§ Description of the task
According to the text on cognitive epidemiology, what are the two psychological components of compliance?

Taking the results for granted, it means that education is also not causal for preventing dementia. This finding aligns well with the prior literature on cognitive epidemiology that Linda Gottfredson and Ian Deary’s people pushed hard in the 2010s. This review paper by David Lubinski, though dated, is good:
This commentary touches on practical, public policy, and social science domains informed by cognitive epidemiology while pulling together common themes running through this important special issue. As is made clear in the contributions assembled here, and others (Deary, Whalley, & Starr, 2009; Gottfredson, 2004; Lubinski & Humphreys, 1992, 1997), social scientists and practitioners cannot afford to neglect cognitive ability when modeling epidemiological and health care phenomena. However, given the dominant concern about the confounding of general cognitive ability (GCA) and socioeconomic status (SES), and the extent to which SES is frequently seen as the primary cause of health disparities (while GCA is neglected as a possible influence in epidemiology and health psychology), some methodological applications for untangling the relative influences of GCA and SES are reviewed. In addition, cognitive epidemiology is placed in a broader context: Just as cognitive epidemiology facilitates an understanding of pathology (“at risk” populations, and ways to attenuate undesirable personal and social conditions), it may also enrich our understanding of optimal functioning (“at promise” populations, and ways to identify and nurture the human and social capital needed to develop innovations for saving lives, economies, and perhaps even our planet). Finally, while GCA is likely the most important dimension in the study of individual differences for modeling healthy behaviors and outcomes, other relatively independent dimensions of psychological diversity do add value (Krueger, Caspi, & Moffitt, 2000). For example, compliance has at least two psychological components: a “can do” competency component (ability) and a “will do” motivational component (conscientiousness). Ultimately, developing and modeling healthy behaviors, interpersonal environments, and medical maladies are best accomplished by teaming multiple dimensions of human individuality.

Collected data

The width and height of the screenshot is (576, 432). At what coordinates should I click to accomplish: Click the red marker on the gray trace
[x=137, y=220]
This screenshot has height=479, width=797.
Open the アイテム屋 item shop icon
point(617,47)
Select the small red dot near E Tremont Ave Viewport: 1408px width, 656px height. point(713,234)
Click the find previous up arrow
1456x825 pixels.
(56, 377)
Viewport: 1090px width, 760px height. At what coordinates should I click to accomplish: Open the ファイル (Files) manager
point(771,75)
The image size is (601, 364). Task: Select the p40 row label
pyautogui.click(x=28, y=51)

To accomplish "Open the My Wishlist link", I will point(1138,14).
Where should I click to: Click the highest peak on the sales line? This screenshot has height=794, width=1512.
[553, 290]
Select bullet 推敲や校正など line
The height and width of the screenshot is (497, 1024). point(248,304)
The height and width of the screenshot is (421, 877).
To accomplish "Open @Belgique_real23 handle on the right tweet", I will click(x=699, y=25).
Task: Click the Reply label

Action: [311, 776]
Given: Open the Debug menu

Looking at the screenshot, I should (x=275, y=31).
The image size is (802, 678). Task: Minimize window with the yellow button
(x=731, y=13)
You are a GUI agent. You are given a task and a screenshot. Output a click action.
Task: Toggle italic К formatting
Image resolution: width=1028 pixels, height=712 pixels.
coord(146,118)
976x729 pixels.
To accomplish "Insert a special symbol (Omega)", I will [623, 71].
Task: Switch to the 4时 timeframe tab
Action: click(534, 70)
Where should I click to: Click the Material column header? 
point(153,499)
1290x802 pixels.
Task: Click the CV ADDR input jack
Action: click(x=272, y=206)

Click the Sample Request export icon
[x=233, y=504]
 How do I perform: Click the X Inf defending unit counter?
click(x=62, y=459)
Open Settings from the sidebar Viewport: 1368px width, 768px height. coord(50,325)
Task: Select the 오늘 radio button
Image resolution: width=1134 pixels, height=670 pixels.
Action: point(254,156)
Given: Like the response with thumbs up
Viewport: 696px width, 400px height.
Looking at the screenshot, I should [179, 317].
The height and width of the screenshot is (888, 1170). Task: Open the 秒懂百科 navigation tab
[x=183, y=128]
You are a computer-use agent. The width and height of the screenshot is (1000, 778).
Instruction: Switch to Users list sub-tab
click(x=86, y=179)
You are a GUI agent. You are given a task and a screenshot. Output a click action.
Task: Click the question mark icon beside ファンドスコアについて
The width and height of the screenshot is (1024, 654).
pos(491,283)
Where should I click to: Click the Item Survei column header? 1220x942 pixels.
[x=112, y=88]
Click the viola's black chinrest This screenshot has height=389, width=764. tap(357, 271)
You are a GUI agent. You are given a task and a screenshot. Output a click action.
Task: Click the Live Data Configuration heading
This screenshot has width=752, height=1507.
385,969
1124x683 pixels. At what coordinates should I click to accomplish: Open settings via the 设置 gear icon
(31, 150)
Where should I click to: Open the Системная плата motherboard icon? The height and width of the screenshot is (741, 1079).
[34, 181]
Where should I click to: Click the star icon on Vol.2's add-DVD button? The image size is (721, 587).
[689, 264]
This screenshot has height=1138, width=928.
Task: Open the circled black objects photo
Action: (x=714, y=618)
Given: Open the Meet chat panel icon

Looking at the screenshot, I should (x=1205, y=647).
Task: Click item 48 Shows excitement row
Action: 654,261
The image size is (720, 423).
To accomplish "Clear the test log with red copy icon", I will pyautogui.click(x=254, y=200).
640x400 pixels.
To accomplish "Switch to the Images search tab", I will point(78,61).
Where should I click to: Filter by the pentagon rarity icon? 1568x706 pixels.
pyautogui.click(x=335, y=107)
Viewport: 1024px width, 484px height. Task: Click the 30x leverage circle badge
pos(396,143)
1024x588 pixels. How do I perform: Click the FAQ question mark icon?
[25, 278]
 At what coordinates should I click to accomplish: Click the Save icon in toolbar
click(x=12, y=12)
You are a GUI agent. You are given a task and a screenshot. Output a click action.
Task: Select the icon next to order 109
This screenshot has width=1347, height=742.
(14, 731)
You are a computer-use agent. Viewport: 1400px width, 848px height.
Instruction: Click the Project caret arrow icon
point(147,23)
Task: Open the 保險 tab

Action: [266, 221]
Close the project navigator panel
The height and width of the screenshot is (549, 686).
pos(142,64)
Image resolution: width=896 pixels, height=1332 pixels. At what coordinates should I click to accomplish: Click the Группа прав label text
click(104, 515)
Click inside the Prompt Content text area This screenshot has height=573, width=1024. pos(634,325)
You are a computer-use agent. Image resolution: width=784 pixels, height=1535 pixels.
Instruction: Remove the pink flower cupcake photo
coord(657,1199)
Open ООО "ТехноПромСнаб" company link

§ Response area
A "can do" competency component (ability) and a "will do" motivational component (conscientiousness).